After he drove off, and I proceeded down to the river, his words washed over me, and I relaxed into a state of resigned acceptance of the low level of the Trout stream I was headed for. It was not a negative or defeatist type of resignation. Far from it. That morning as I looked into the pools it dawned on me that there was way more than enough water to cover the backs of the Trout.
The water temperature was also a perfect 14 degrees C (57` F). There were slithers of shade, the size of a two litre cool drink bottle and bigger. We had had nights with the air temperature well below 10 degrees (50`F). We had had grey days. And above all I have been spotting Trout in this, and other streams.
Note that I say “spotting”. Catching them, and in fact even getting a presentation over them without spooking them, has been a task with what an army corporal would call “n mooiliksheidgraad van drie” (a difficulty rating of 3). Anyone who went to the army, will know that this is a poetic understatement which amounts to a euphemism, for “downright impossible”.
Rogan and I approached a shallow pool on the Umgeni the other day, peering off downstream at what we thought was a rise, but may have just been a swirl of wind. Only when we put polaroids on and looked straight ahead of us did we see a fish in plain view, chasing a nymph across the pale bedrock. I spotted for Rogan and saw another smaller Brown at the head of the same run. We crouched, and stalked, and hung our flies in bankside vegetation, fluffing it completely.
In the next kilometre or so, we didn’t spot a fish. They were there. I know that with the same certainty one attaches to death and taxes. We just couldn’t spot them. The next fish we did spot were rising in a pool where swallows swooped and dipped to pick up what the rising trout missed. I got in three good casts before I duffed the strike on a fish that took my Para-RAB. And that was it. For the day. That was the sum total of our Trout interactions.
Dismal?
No.
Challenging!
The following day another angler spent a few hours on the same beat before remarking “I’m hitting the pub!” I can’t say I blame him. The ‘mooiliksheidgraad’ was ‘drie’! It’s a typical September, with low rivers and the ‘mooilikheidsgraad’ is supposed to be ‘drie’.
Resign yourself to it. Waste hours peering into pools. Stay away from the pub. Don’t go looking for the grammatical errors. Rather learn by staring at shadows the size of cooldrink bottles, and not breaking your ankle in search of more willing fish elsewhere.

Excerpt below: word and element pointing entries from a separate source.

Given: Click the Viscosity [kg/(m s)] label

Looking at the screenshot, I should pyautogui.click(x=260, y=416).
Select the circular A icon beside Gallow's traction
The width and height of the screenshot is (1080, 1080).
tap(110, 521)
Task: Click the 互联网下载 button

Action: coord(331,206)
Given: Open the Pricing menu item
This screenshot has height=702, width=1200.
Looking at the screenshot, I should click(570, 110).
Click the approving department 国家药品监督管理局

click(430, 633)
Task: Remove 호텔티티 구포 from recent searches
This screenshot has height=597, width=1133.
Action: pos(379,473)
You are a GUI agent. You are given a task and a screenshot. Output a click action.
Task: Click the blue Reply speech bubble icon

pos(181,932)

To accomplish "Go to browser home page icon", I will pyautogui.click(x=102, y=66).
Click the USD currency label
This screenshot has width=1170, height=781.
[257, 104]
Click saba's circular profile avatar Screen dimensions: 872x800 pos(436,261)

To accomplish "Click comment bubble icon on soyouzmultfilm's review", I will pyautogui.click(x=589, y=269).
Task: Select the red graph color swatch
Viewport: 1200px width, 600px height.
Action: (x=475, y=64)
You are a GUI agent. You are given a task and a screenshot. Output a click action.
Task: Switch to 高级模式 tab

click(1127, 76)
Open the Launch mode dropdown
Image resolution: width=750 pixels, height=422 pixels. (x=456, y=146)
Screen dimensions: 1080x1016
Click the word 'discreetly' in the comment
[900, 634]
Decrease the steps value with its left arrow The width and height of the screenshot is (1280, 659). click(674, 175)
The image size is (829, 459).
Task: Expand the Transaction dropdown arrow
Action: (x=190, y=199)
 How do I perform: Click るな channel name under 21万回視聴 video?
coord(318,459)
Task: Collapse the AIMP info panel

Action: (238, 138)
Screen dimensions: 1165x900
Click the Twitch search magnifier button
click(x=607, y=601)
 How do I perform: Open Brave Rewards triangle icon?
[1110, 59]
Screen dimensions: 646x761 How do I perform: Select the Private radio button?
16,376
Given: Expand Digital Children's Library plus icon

You will live to be a hundred.
PS: Apologies to Rex, Savs, my army corporal, and with empathy to that bank manager. And good luck with today’s surgery…you know who you are…
PPS: And apologies to those who can’t bear the thought of enduring another 50 years of me. It was Leonard Cohen who said with a chuckle to his London audience “Sorry for not dying”.
PPPS: Sorry to oscillate, but as I finished this, my mate Neil sent me a picture of a Brown he got on another river, much further away. A good fish! The river looks like it has more water in it than my home water. I think I am going to don my ankle guards and head out there tomorrow!